[Interface element lines]
---------------

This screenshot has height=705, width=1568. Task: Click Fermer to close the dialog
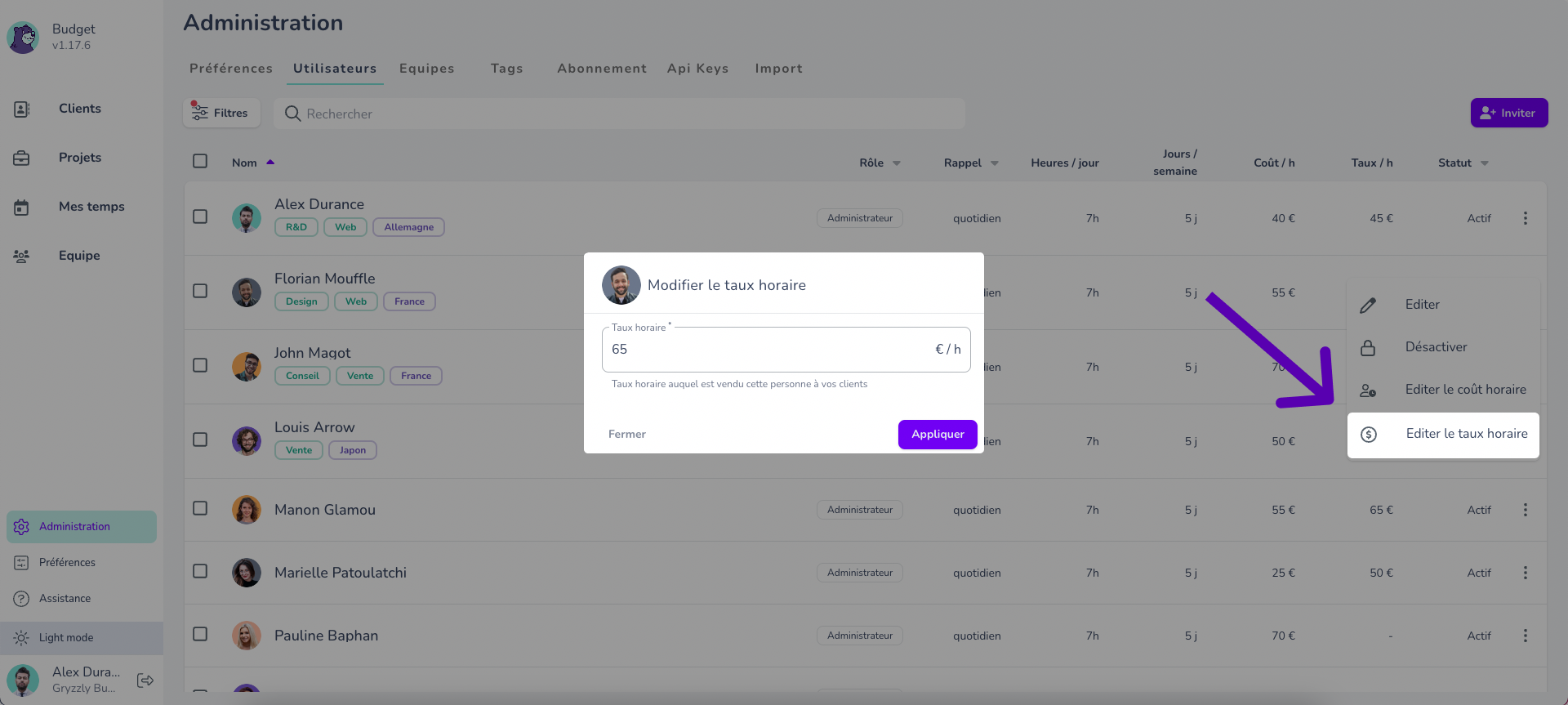tap(627, 435)
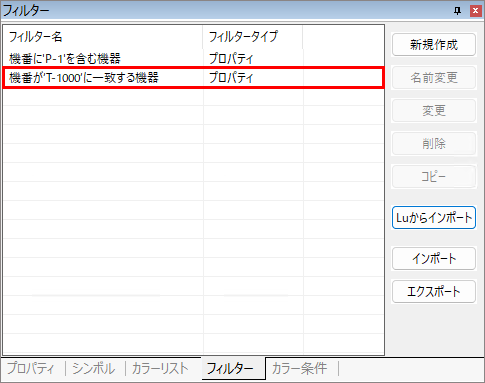
Task: Click the 名前変更 button
Action: click(x=434, y=77)
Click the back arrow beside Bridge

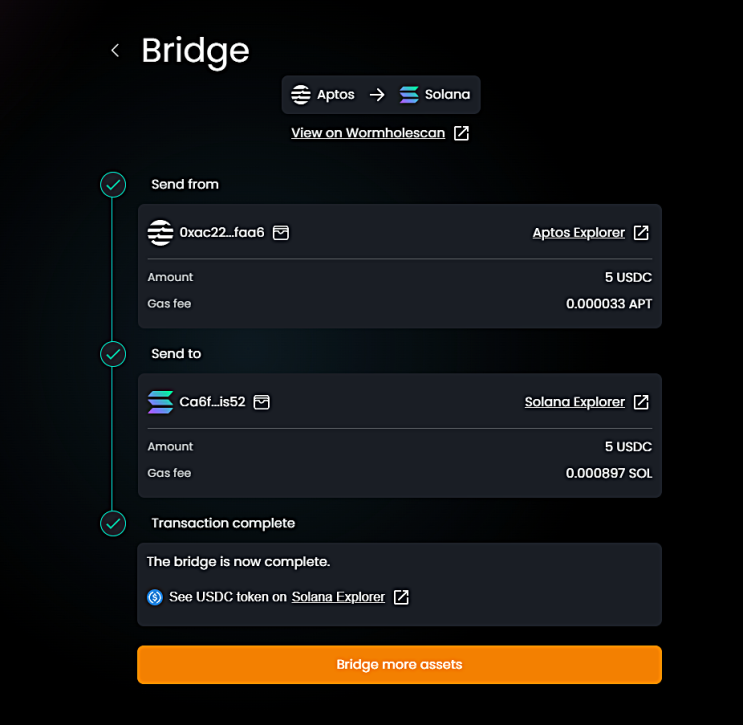point(115,50)
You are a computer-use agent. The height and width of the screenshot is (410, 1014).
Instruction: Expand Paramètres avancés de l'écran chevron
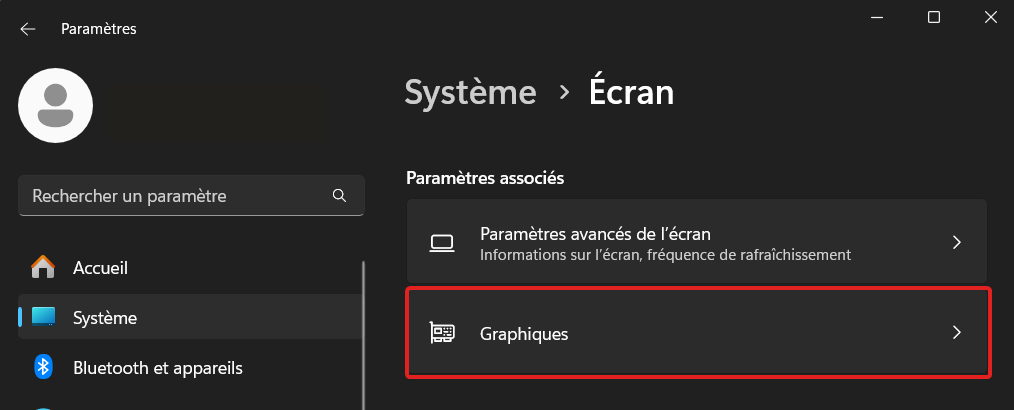tap(957, 243)

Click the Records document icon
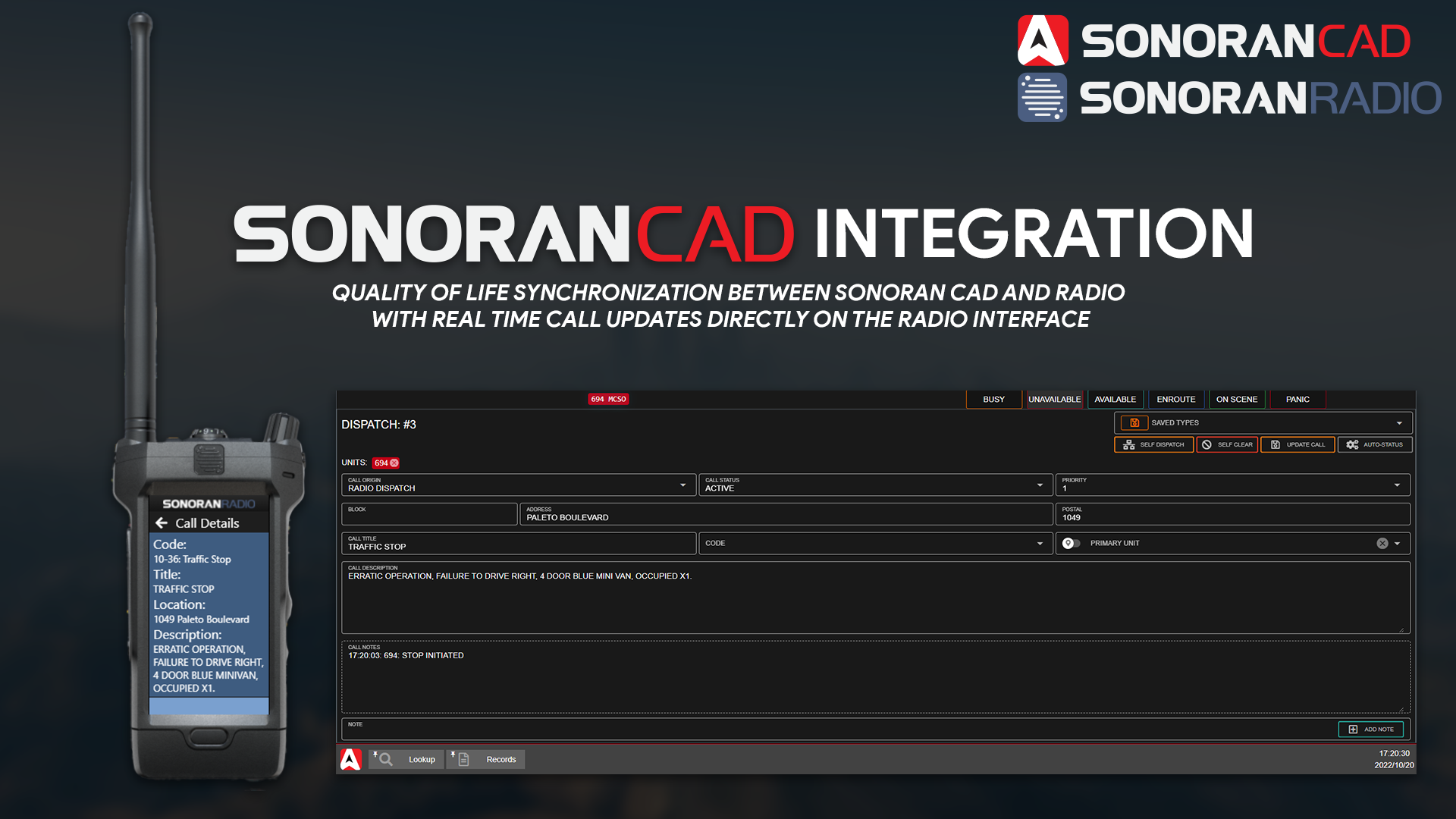(463, 759)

---------------

Task to carry out
Reproduce the lines above word for word, leaving out the pictures.

Answer
This screenshot has height=705, width=1568. Task: Click Fermer to close the dialog
tap(627, 435)
Task: Click the 名前変更 button
Action: click(x=434, y=77)
Click the back arrow beside Bridge

point(115,50)
You are a computer-use agent. The height and width of the screenshot is (410, 1014).
Instruction: Expand Paramètres avancés de l'écran chevron
tap(957, 243)

Click the Records document icon
(463, 759)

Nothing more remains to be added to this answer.